▶ _SET TASK_
Copy the records word for word from the line with "has width=868, height=450." to the line with "Looking at the screenshot, I should click(1165, 56).".

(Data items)
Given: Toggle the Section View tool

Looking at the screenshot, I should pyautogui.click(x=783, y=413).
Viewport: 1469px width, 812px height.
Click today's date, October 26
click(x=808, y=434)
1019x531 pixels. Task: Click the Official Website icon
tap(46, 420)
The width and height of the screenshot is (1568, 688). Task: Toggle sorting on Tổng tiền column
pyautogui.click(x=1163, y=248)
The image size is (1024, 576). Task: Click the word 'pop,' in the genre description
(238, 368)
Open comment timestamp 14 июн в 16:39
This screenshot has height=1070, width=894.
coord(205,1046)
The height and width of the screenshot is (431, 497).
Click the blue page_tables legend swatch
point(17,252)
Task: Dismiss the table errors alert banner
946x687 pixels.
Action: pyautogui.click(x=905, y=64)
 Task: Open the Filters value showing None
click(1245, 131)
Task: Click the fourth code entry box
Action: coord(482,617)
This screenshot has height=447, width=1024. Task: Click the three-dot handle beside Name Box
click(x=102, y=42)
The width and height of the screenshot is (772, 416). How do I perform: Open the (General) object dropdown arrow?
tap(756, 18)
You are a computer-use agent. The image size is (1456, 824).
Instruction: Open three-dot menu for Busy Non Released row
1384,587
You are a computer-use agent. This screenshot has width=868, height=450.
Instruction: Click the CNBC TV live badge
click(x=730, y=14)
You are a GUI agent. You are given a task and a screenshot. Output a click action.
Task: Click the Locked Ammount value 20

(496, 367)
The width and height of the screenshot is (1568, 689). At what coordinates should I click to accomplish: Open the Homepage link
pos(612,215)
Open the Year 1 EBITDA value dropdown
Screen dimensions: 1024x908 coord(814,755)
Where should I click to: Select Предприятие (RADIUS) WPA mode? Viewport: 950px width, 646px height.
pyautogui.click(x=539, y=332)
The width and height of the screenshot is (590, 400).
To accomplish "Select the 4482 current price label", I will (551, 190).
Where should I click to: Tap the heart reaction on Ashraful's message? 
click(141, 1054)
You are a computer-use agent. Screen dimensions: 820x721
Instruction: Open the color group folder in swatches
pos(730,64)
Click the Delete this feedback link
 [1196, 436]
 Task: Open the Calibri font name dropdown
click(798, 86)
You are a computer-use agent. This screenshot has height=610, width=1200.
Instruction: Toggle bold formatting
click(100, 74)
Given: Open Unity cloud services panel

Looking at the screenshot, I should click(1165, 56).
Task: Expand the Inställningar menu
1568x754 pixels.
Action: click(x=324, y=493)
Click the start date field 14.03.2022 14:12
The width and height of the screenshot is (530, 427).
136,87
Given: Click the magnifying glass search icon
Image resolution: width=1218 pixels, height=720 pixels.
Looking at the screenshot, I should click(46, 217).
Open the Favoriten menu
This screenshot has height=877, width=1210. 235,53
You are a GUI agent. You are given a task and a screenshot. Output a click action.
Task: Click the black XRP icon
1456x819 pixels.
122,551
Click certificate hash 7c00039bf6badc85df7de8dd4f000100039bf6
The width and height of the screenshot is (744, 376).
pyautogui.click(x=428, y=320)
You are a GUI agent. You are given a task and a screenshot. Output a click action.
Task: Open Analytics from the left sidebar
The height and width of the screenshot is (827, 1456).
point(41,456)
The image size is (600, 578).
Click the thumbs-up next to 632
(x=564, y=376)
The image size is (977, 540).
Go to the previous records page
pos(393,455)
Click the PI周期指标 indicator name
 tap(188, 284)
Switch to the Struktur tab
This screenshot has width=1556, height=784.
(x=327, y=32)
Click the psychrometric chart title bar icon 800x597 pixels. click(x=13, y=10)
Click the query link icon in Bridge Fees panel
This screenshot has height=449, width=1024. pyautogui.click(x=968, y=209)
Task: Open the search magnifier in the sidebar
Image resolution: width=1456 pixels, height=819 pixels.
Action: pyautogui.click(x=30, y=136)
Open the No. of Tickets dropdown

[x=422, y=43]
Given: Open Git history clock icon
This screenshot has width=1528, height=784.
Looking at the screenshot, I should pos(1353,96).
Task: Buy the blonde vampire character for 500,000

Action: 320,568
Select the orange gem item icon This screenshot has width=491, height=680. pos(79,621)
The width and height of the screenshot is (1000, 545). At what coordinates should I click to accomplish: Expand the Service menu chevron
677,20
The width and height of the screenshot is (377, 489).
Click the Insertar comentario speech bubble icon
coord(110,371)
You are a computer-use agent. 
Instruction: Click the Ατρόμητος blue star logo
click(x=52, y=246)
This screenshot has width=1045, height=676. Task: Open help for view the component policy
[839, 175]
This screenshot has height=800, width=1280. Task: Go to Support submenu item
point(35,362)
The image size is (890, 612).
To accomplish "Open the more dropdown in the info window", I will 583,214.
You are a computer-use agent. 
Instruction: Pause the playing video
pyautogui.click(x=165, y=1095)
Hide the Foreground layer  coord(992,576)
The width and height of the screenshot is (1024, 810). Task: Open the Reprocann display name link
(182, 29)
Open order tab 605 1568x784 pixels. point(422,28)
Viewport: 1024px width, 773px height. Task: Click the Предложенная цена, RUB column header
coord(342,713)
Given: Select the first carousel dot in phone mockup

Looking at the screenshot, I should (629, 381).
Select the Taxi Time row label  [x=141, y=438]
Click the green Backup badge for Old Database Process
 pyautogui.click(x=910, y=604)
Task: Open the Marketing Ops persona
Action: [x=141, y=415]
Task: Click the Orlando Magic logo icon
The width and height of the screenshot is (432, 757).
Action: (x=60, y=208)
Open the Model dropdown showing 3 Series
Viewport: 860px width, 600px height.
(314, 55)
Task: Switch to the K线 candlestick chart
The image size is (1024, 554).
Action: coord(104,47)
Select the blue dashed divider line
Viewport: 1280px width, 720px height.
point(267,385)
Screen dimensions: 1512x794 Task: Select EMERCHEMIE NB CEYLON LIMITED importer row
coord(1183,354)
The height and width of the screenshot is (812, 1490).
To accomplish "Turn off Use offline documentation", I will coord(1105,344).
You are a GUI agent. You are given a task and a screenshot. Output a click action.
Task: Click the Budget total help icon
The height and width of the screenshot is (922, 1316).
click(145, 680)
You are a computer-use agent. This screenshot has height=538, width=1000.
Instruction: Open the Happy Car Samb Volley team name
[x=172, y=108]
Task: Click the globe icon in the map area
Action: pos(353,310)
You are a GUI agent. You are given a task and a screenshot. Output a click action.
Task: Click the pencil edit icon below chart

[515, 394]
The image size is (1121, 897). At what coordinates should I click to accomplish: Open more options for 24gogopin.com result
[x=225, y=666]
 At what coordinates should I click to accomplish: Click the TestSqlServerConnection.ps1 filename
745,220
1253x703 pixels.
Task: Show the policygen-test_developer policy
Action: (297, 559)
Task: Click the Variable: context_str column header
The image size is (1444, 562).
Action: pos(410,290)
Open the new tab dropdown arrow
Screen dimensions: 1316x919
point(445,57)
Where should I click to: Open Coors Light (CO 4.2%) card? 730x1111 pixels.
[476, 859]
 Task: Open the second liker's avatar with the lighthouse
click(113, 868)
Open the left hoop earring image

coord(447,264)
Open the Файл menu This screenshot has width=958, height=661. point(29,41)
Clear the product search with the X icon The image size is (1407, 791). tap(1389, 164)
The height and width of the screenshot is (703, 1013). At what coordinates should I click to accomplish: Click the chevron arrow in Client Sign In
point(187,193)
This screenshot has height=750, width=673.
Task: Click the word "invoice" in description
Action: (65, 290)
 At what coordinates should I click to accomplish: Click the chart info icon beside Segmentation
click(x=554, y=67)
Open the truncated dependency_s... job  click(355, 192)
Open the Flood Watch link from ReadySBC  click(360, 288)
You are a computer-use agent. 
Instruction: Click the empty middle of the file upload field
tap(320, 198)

▶ _ANSWER TO THIS EXERCISE_
You are a computer-use agent. This screenshot has width=868, height=450.
Instruction: Click the CNBC TV live badge
click(x=730, y=14)
You are a GUI agent. You are given a task and a screenshot. Output a click action.
Task: Click the Locked Ammount value 20

(496, 367)
The width and height of the screenshot is (1568, 689). At what coordinates should I click to accomplish: Open the Homepage link
pos(612,215)
Open the Year 1 EBITDA value dropdown
Screen dimensions: 1024x908 coord(814,755)
Where should I click to: Select Предприятие (RADIUS) WPA mode? Viewport: 950px width, 646px height.
pyautogui.click(x=539, y=332)
The width and height of the screenshot is (590, 400).
To accomplish "Select the 4482 current price label", I will (551, 190).
Where should I click to: Tap the heart reaction on Ashraful's message? 
click(141, 1054)
You are a computer-use agent. Screen dimensions: 820x721
Instruction: Open the color group folder in swatches
pos(730,64)
Click the Delete this feedback link
 [1196, 436]
 Task: Open the Calibri font name dropdown
click(798, 86)
You are a computer-use agent. This screenshot has height=610, width=1200.
Instruction: Toggle bold formatting
click(100, 74)
Given: Open Unity cloud services panel

Looking at the screenshot, I should click(1165, 56).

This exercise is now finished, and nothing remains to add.